__About this exercise__. Whenever a picture appears in the listing below, leave it out, and copy exactly the lines from the one containing "You are a GUI" through the end.

__Data under study__.

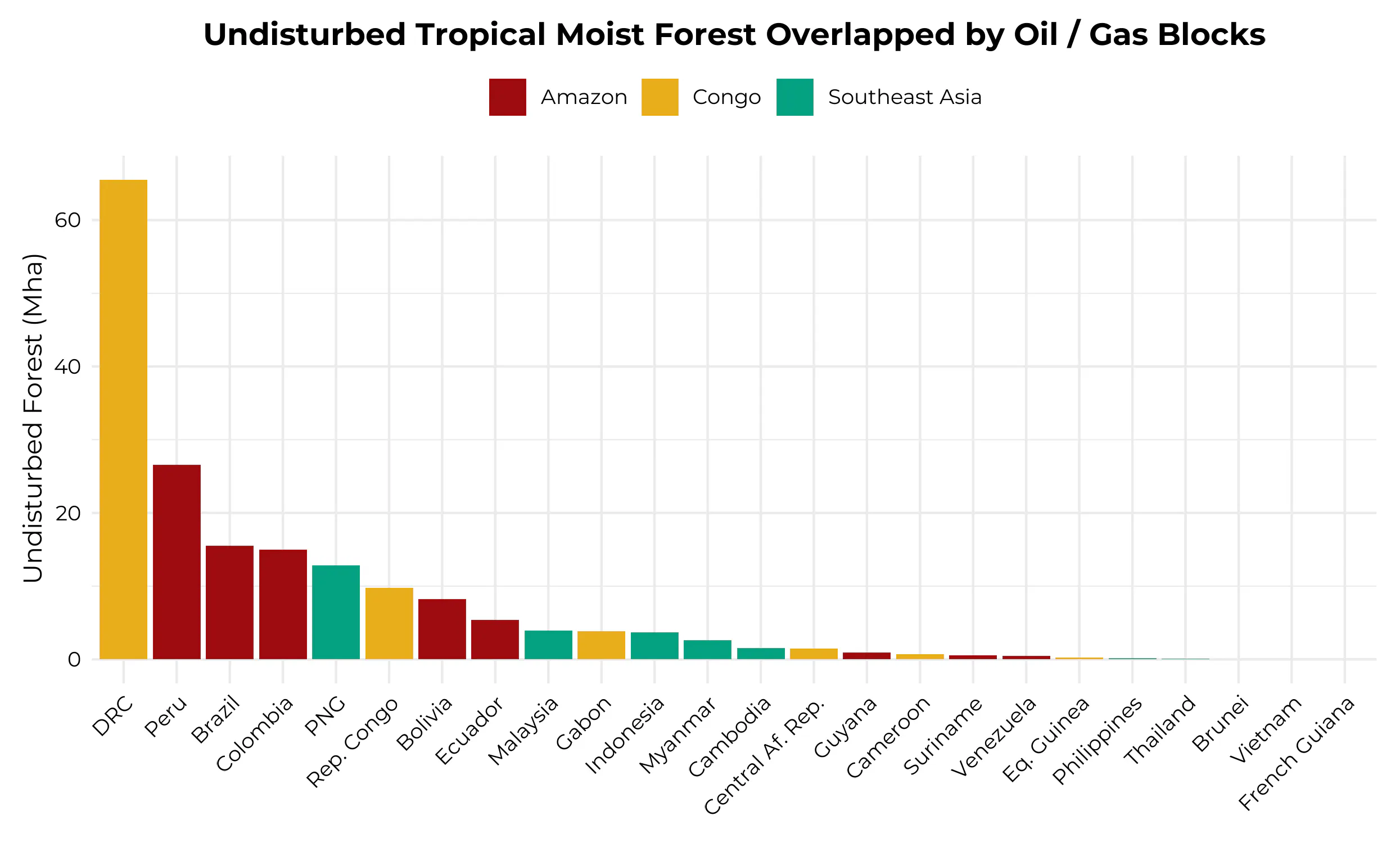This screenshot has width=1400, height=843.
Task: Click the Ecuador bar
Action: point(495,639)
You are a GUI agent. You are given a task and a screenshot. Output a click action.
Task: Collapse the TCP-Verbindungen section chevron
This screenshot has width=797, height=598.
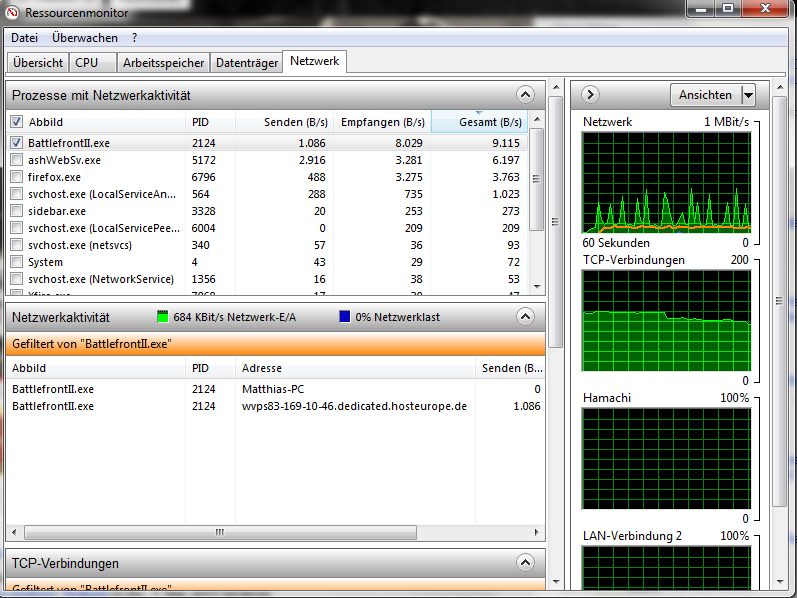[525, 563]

__Exercise result__.
You are a GUI agent. You are given a task and a screenshot. Output a click action.
Task: Collapse the TCP-Verbindungen section chevron
This screenshot has width=797, height=598.
[525, 563]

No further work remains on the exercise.